MTHFR polymorphisms (rs1801133) and systemic lupus erythematosus risk: A meta-analysis

BACKGROUND: The relationship between MTHFR (5, 10-methylene tetrahydrofolate reductase) gene polymorphisms and Systemic Lupus Erythematosus (SLE) has been wildly studied, but the results are still conflicting. Therefore, the purpose of this meta and pooled analysis was to identify the role of the MTHFR SNP (single nucleotide polymorphism, rs1801133) in SLE in a large sample of subjects and to assess the risk of SLE. METHODS: Data were collected from EMBASE, PubMed and China National Knowledge Infrastructure from inception to August, 2019. Summary odds ratio (OR) with 95% confidence interval (CI) was applied to assess the association. Subgroup and sensitivity analysis were performed to assess the potential sources of heterogeneity of the pooled estimation. RESULTS: We identified seven eligible studies involving 882 cases and 991 controls.
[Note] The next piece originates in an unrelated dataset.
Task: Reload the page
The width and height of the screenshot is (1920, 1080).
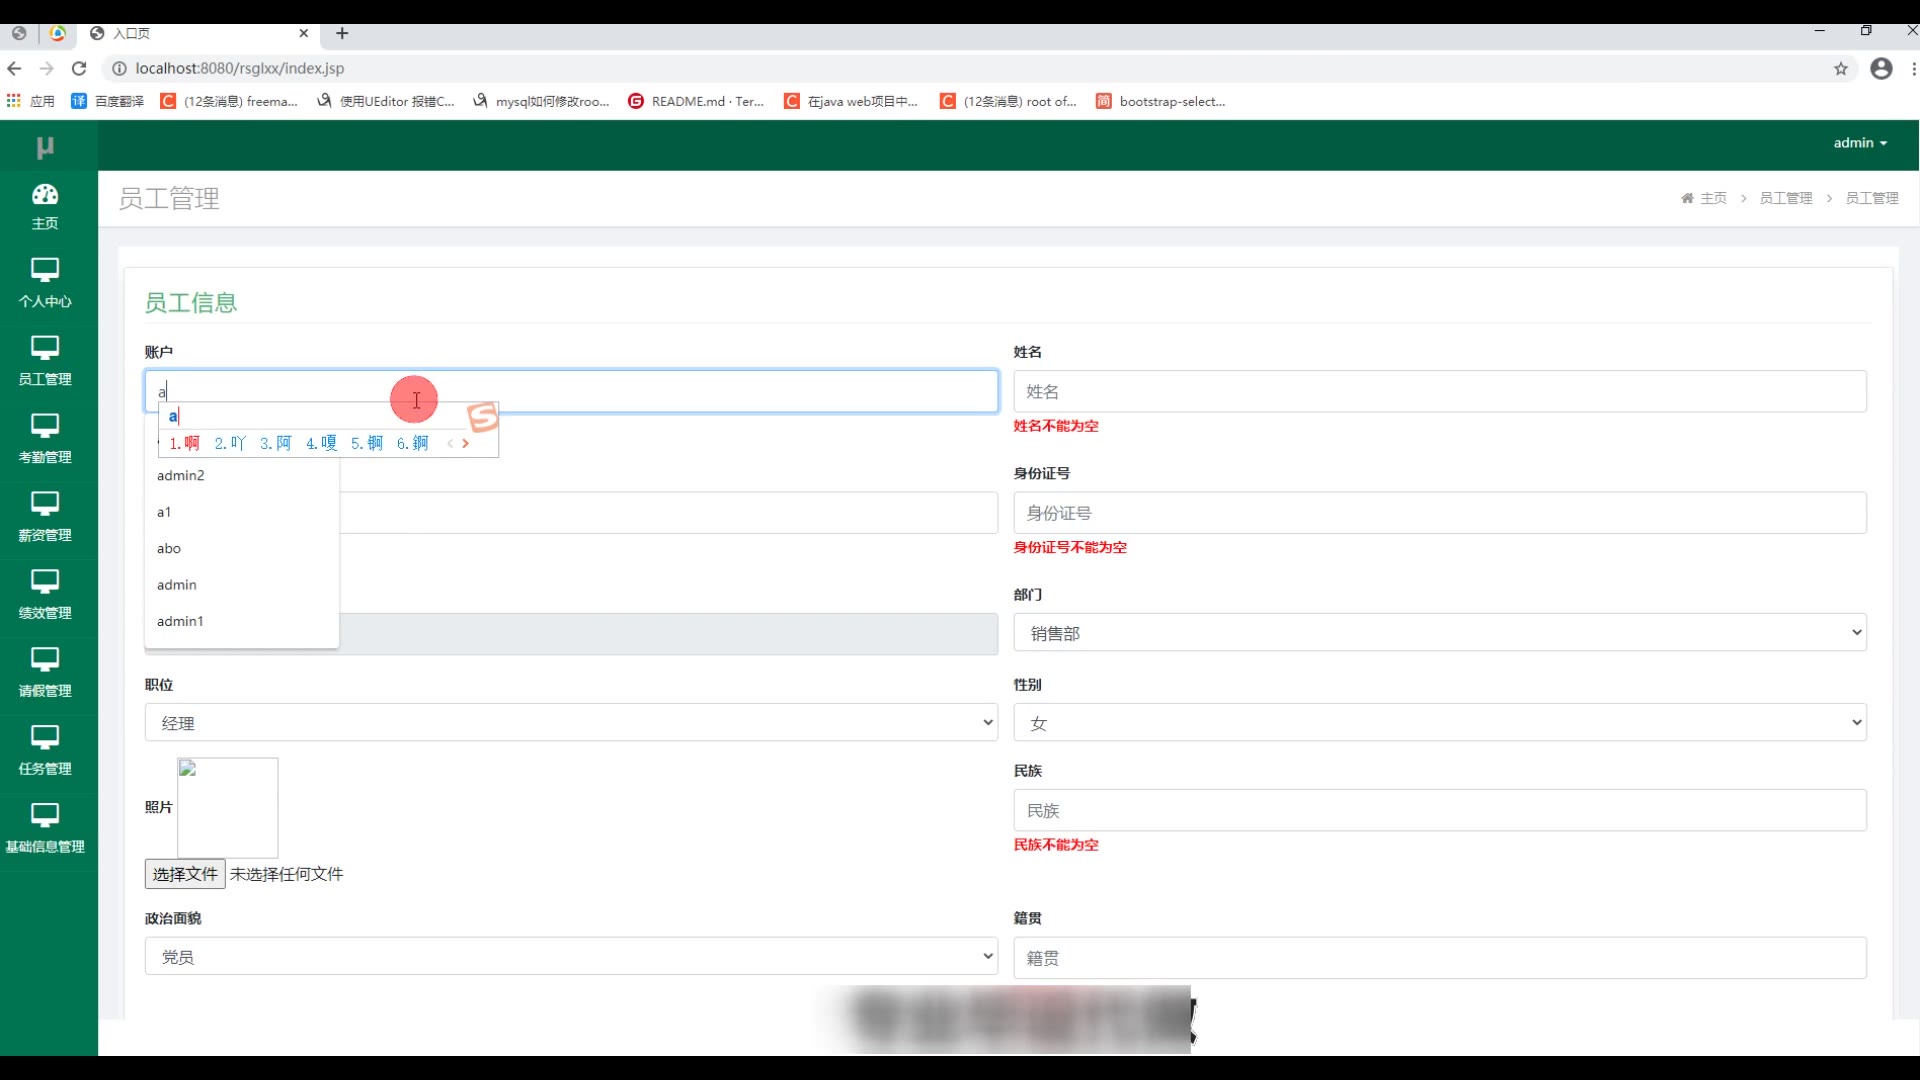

MTHFR rs1801133 T carrier was significantly associated with increased risk of SLE when comparing to C allele [ORs were 1.766 (1.014–3.075) for T carrier vs CC, P = .04]. Furthermore, the results of the subgroup analysis by genotyping methods suggested that T allele significantly contributed to the risk of SLE for both by polymerase chain reaction-TaqMan (PCR-TaqMan) [10.111 (2.634–38.813) for TT vs CC, 3.467 (1.324–9.078) for CT vs CC and 3.744 (1.143–12.264) for TT vs C carrier]. Also the results of the subgroup analysis by ethnicity suggested that T allele significantly contributed to the risk of SLE for Asians [9.679 (4.444–21.082) for TT vs CC, 5.866 (3.021–11.389) for T carrier vs CC and 8.052 (3.861–16.795) for TT vs C carrier]. CONCLUSION: This cumulative meta-analysis showed that the MTHFR SNP (rs1801133) contributed to susceptibility of SLE. However, more multicentre well-designed case-control studies and larger sample sizes are exceedingly required to validate our findings in the future.